Patrimônio histórico - Assentado sobre 560 estacas de sustentação, o hangar é uma edificação de grandes dimensões: são 274m de comprimento, 58m de altura e 58m de largura. Tem quatro plataformas rolantes sob o teto, que facilitava a manutenção no topo dos Zeppelins, além de três vigas especiais, caso fosse necessário erguer o dirigível.
As instalações elétricas eram revestidas por uma blindagem para evitar o surgimento de qualquer fagulha, que poderia causar um incêndio catastrófico nos dirigíveis. No interior do hangar há duas escadas com patamares, uma de cada lado, e um elevador elétrico que transporta 450kg ou seis pessoas, alem de 23 janelas envidraçadas de cada lado. As telhas são originais de fibrocimento. No topo, a 61 metros, fica a torre de comando.
A construção está orientada no sentido norte/sul. O portão sul, o principal, pode ser aberto em toda a extensão de altura e largura do hangar, por motores elétricos ou manualmente, por um sistema de contrapesos; cada lado pesa 80 toneladas. Já o portão norte, com 28m de largura por 26m de altura, servia apenas como passagem de ventilação e saída da torre de atracação e só é aberto manualmente.
O hangar serviu de base para o 1º Grupo de Aviação de Caça da FAB, que atuou na segunda guerra mundial.
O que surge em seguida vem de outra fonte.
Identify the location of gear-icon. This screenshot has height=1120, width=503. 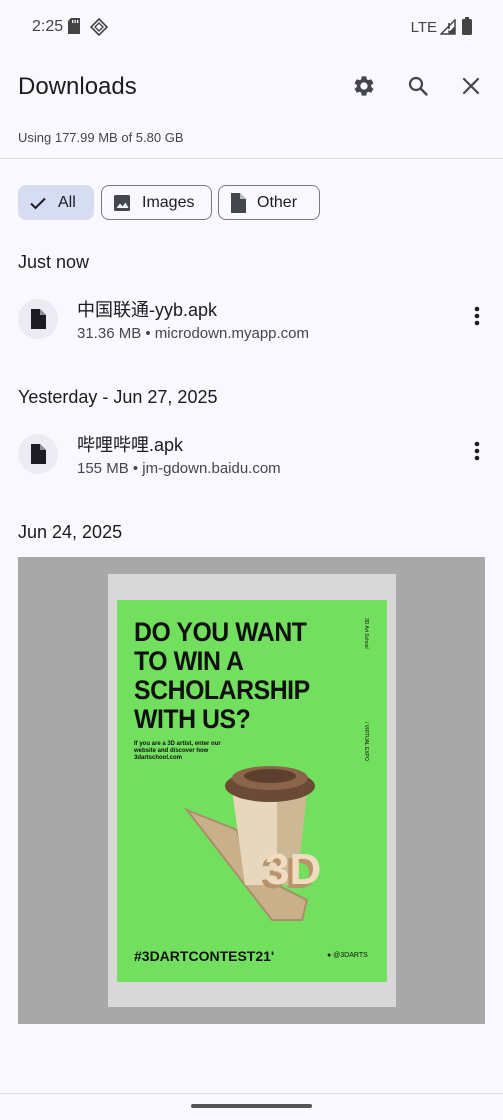
(364, 88).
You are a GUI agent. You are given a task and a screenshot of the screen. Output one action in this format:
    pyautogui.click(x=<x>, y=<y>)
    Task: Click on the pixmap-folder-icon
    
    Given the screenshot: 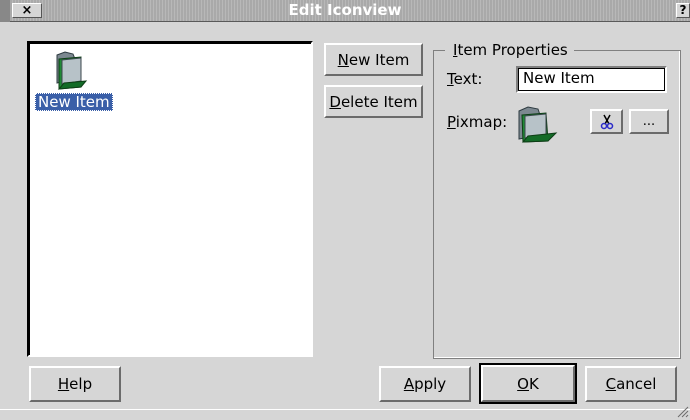 What is the action you would take?
    pyautogui.click(x=538, y=124)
No local é realizada periodicamente a manutenção da aeronave administrativa da BASC.

Nos Jogos Olímpicos e Paralímpicos, o hangar serviu como apoio a 12 esquadrões de aeronaves de caça, transporte e reconhecimento, que foram deslocados de diversas regiões do País e passaram a operar a partir da BASC. Às vezes, é usado para embarque e desembarque de paraquedistas. E também é muito procurado para atividades de balonismo. O hangar já foi utilizado, inclusive, para anúncio publicitário e recebe constantemente a visita de arquitetos por ser uma referência arquitetônica da década de 30.
“O hangar agrega valor à Base Aérea de Santa Cruz. Da mesma forma que os alemães no passado escolheram essa área devido às suas condições para a navegabilidade, hoje, a Base, pelo mesmo motivo, continua sendo uma referência para a Força Aérea”, ressalta o Subcomandante da BASC, Tenente-Coronel Bruno Pedra.
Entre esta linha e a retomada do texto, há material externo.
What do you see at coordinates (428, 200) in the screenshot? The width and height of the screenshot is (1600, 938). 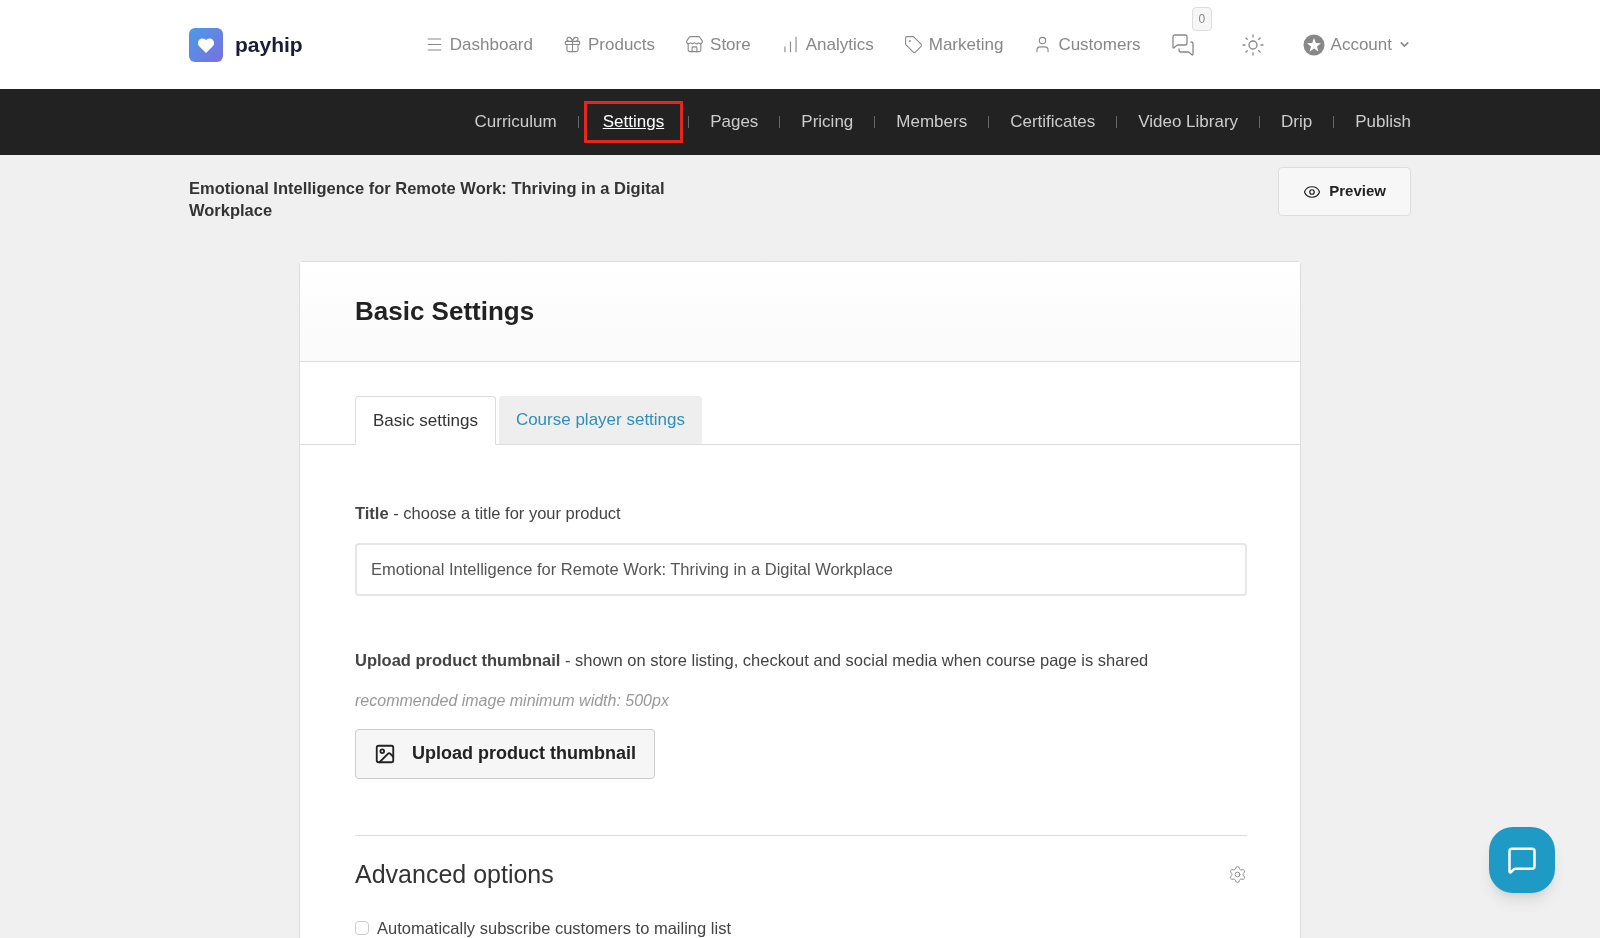 I see `product-title: Emotional Intelligence for Remote Work: Thriving in a Digital Workplace` at bounding box center [428, 200].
Desde março de 1998, o hangar é considerado patrimônio histórico brasileiro pelo Instituto do Patrimônio Histórico e Artístico Nacional (IPHAN). Como o próprio IPHAN descreve, é um patrimônio cultural que tem sua vinculação com “fatos memoráveis da história do Brasil”.
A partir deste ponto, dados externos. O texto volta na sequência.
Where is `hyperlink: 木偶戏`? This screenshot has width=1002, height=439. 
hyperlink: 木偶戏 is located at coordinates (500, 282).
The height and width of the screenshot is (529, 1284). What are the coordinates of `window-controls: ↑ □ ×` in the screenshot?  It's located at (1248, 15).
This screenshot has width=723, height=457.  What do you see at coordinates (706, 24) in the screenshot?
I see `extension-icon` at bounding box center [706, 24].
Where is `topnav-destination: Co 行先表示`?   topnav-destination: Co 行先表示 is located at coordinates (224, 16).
“Sabemos que nosso hangar do Zeppelin é um dos últimos do mundo e tê-lo ainda bem conservado em nossa Base Aérea significa muito para estudiosos do tema no mundo todo. Preservar este tipo de construção é preservar a memória de nosso País e compreender a importância do Brasil no contexto internacional. Por fim, nos permite também preservar a memória da Força Aérea Brasileira, na medida em que a construção do Aeroporto Bartolomeu de Gusmão, o local de construção do hangar do Zeppelin, deu origem à nossa Base Aérea de Santa Cruz”, conclui a historiadora.